There is a lot of pressure on companies today to take advantage of Big Data. For many companies Big Data has become a competitive differentiator. They are making substantial investments in solutions and initiatives to collect and analyze the ever-growing volume of data available in the digital world. This pressure has led many companies to make decisions and buy tools that have hamstrung their ability to mine the data they are collecting. In this short paper we will explain what some of these critical pitfalls are and how to avoid them.

The Peril

The drive to collect, analyze, and profit from these large data sets often leads companies to buy new tools without fully understanding the implications for their business processes. For example, a large telecommunications company started ingesting their operational and transactional data to several Hadoop “Data Lakes”. They did it for good operational reasons, including scalability, speed, and simplicity of ingesting numerous disparate formats. Unfortunately, a lot of the traditional Data Management and Data Governance practices implemented around relation database management systems (RDMBS) were largely ignored. Things like data stewardship, quality control, normalization with an enterprise data model (EDM), and consistent metadata were not in place.
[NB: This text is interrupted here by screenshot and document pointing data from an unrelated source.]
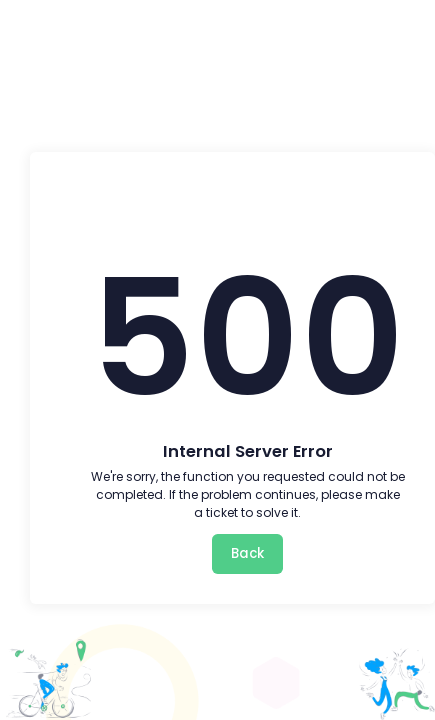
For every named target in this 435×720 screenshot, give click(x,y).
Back (247, 553)
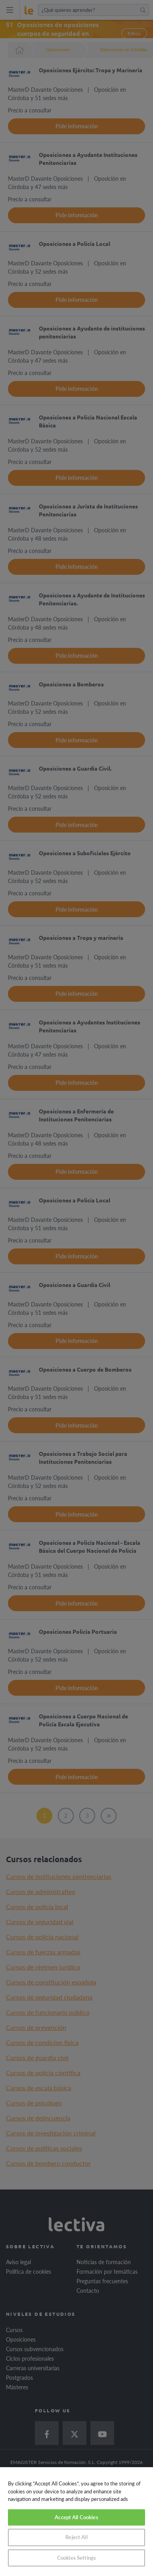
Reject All (76, 2537)
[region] (76, 2521)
  • Files were duplicated across multiple Hadoop clusters. This made it difficult to define a single source of truth for the business community. In addition, it was an inefficient use of IT resources.
  • Multiple distributions of Hadoop prevented file sharing across the organization.
  • Inconsistent field definition and limited format controls introduced instability in data processing jobs. Extract, Transformation and Load (ETL) jobs frequently failed because developers changed the data type or content of a specific field.
  • There was no data provenance or lineage. It was nearly impossible to trace the origin of a field back to its source. This is critical in regulated industries like finance.
  • There was limited security and minimal access control auditing.

This resulted in what is colloquially called the “Data Swamp”. The value of the data in a Data Lake slowly (or quickly!) degraded without any data controls enforced prior to ingestion into the Hadoop cluster. This made the numerous data processing jobs prone to failure and limited the ability of the business community to leverage the data to make informed decisions or run predictive analytics.

The Antidote

The lesson learned is to not to forgo traditional Data Governance and Data Management practices just because the underlying technologies in the data platform have changed. Whether you are using an RDBMS, Hadoop, NoSQL or the next new technology, you still should not neglect the data management technologies and procedures that were developed around RDBMSes and evolved to support new technologies. CapTech recommends that organizations:

  • Have good Data Management practices in place prior to introducing Hadoop and NoSQL into the enterprise,
  • Expand the scope of the Information Architect role(s) to include ALL data resources including Hadoop and NoSQL
  • Define schemas for data in both the NoSQL and Hadoop ecosystems when possible,
  • Capture metadata about files before they are ingested into the Hadoop ecosystem,
  • Identify Data Stewards for the Hadoop ecosystem and NoSQL data stores.

This will go a long way in making sure your Data Lake does not turn into a Data Swamp.